Onion Husk-Derived High Surface Area Graphene-Like Carbon for Supercapacitor Electrode Material Application

Abstract

This article presents the synthesis of graphene-like carbon (GLC) from onion husk, which is used as a precursor for applications as electrode material in energy storage devices. GLC is considered a promising electrode material for supercapacitor due to its excellent microstructural and electrical properties. The synthesis of GLC from biowaste is of great importance due to its natural abundance and low cost. GLC was synthesized from onion husk (OH) through pre-carbonization at 550OC, followed by subsequent thermochemical activation using KOH at temperatures of 600OC, 850OC, and 950OC, aimed at determining the optimal activation parameters. The structure and morphology of the obtained GLC samples were studied by SEM, X-ray diffraction, BET, and Raman spectroscopy.
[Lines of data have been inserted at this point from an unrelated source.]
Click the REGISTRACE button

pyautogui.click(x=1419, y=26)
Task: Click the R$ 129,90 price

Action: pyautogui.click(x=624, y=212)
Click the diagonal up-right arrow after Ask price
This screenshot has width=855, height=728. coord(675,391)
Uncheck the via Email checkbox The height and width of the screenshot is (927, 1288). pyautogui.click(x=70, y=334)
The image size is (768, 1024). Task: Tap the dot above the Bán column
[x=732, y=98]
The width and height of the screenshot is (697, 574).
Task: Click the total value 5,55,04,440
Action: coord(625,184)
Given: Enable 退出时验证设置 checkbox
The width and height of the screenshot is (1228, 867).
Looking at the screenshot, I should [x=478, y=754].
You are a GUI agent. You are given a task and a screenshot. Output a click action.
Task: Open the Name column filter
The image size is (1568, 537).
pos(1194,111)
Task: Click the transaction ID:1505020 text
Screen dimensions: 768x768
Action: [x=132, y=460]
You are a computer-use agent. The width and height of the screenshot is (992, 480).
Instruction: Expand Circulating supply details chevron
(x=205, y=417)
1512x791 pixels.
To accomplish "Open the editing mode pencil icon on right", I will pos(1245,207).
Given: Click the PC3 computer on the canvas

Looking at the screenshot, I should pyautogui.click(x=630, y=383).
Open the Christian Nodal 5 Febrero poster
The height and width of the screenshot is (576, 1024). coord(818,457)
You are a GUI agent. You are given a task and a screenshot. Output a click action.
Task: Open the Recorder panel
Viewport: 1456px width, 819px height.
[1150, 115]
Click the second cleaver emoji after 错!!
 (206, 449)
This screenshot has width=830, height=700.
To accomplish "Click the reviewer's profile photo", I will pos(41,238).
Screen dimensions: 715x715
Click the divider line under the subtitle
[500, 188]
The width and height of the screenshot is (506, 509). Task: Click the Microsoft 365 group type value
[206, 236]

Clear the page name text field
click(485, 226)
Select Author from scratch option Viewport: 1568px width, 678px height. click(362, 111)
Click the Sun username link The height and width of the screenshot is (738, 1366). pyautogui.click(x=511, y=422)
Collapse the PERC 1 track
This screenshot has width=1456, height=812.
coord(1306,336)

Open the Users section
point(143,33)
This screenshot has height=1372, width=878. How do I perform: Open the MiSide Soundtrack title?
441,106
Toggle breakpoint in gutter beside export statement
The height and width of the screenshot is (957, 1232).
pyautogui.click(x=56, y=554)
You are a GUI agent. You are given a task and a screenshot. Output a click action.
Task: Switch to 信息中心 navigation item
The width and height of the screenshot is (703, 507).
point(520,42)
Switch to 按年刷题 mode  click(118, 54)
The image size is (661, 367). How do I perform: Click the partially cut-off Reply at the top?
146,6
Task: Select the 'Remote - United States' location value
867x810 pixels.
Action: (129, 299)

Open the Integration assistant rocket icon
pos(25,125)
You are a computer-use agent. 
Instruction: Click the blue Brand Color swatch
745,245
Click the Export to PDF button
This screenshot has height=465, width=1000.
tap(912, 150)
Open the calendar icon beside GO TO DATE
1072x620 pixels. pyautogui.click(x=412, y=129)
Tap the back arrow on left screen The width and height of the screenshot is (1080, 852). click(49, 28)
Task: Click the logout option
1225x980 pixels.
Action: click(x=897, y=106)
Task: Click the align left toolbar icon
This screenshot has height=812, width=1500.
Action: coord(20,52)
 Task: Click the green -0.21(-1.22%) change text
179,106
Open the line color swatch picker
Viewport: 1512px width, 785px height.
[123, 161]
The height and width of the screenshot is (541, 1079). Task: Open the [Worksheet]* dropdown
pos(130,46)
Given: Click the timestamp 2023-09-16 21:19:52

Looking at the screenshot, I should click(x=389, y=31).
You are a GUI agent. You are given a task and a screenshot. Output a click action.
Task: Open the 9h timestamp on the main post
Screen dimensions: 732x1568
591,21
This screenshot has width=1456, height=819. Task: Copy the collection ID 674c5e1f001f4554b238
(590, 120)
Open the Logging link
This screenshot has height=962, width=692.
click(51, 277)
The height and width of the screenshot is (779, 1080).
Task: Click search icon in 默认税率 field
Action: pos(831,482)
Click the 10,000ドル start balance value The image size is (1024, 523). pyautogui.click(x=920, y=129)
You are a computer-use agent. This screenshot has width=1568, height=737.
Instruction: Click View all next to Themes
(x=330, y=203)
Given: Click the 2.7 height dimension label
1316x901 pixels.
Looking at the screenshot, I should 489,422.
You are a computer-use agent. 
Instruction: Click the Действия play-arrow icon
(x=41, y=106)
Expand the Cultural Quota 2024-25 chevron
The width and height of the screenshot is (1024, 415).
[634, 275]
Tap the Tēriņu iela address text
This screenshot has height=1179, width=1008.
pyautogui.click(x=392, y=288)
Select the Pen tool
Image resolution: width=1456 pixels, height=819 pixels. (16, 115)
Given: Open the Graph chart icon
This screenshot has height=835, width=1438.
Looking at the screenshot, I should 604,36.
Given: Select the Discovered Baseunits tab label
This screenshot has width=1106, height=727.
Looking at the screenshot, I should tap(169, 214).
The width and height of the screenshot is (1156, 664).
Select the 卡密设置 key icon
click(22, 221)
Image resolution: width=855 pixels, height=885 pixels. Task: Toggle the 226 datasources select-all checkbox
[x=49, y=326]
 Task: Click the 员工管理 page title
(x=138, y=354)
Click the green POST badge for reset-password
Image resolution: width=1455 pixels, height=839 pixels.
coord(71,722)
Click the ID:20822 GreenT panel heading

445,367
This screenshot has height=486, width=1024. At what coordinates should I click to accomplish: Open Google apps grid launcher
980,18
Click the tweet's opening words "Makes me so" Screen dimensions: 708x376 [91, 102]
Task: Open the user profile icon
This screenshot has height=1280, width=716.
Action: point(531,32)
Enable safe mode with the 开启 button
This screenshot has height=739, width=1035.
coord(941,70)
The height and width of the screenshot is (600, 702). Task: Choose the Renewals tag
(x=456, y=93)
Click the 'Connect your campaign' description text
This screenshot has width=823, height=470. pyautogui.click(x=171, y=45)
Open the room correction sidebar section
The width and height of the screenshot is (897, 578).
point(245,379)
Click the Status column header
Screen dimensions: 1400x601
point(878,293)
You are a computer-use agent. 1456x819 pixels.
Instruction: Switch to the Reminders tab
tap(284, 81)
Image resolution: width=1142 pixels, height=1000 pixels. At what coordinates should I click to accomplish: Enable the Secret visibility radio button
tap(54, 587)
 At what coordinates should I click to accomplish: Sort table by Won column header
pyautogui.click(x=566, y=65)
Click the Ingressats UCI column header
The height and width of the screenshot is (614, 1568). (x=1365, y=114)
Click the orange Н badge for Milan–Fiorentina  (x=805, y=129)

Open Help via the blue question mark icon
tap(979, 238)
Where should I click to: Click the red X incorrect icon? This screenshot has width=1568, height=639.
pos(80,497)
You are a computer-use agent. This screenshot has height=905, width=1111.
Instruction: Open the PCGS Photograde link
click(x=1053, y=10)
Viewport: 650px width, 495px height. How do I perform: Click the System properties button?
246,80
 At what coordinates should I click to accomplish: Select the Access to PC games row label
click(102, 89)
The electrochemical characteristics of the obtained electrodes were carried out using an Elins P-40X electrochemical workstation. The surface morphology of the graphene-like carbon from onion husk (GLC-OH) samples, following carbonization at 550OC, exhibits distinct thermal stratification of the material. This stratification, upon activation in KOH, facilitates the development of high-porosity graphene-like carbon flakes. The XRD and Raman spectroscopy results reveal the emergence of few-layer graphene with a substantial number of structural defects at 850OC, while at 950OC, the formation shifts towards multilayer graphene. The synthesized GLC-OH powder was used as an active electrode material in the symmetric electrochemical capacitor. The electrochemical characterization of the assembled capacitor using GLC-OH at 850OC revealed a notably higher specific capacitance value of 131 F/g, along with a Coulomb efficiency of 98% at a gravimetric current density of 1 A/g. Also, at 850OC, it showed a high specific surface area (SSA), and it is 1924 m2 g-1 according to the Brunauer-Emmett-Teller method. This exceeds the values obtained for the other two samples at 600OC and 950OC. The obtained results illustrate the efficacy of utilizing graphene-like carbon derived from onion husk waste, demonstrating its potential as a promising material for high-capacity supercapacitors.